##### Extracted information

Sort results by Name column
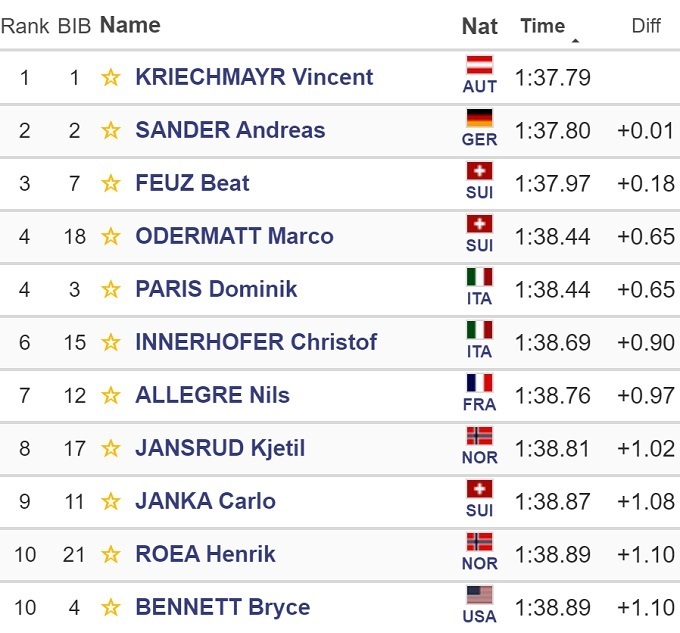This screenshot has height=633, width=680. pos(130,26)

##########
##### Extracted information

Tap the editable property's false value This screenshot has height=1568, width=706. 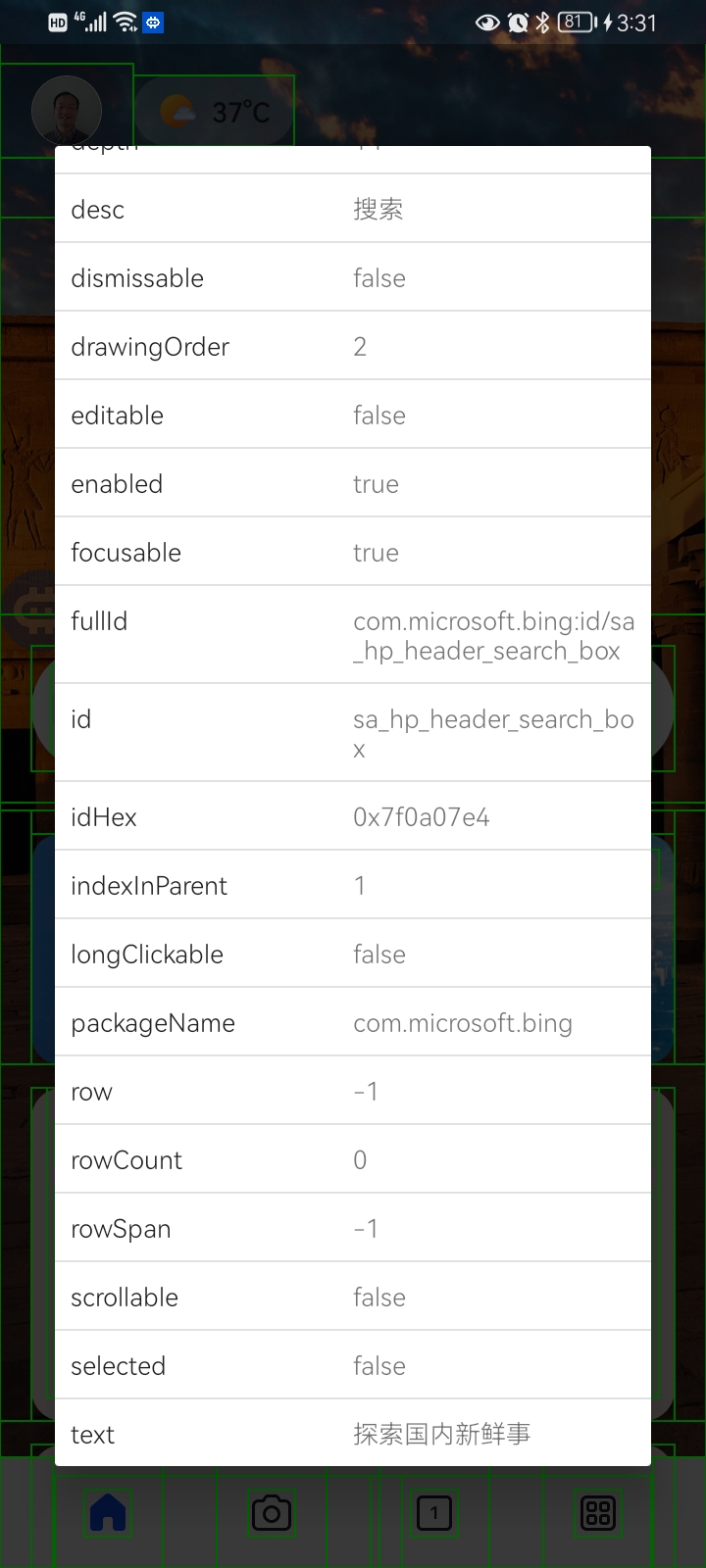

##########
##### Extracted information

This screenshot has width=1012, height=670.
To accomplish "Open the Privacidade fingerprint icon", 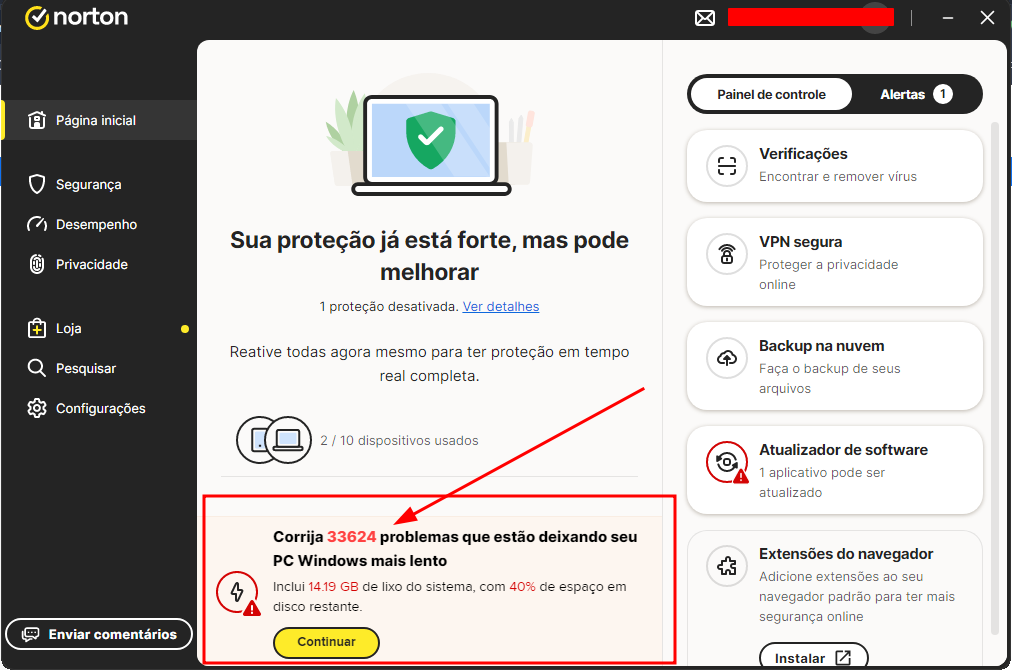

##########

Please output, exactly as written, the lines above from the one holding "This screenshot has width=1012, height=670." through the one holding "the Privacidade fingerprint", both included, with the pictures omitted.

This screenshot has width=1012, height=670.
To accomplish "Open the Privacidade fingerprint icon", 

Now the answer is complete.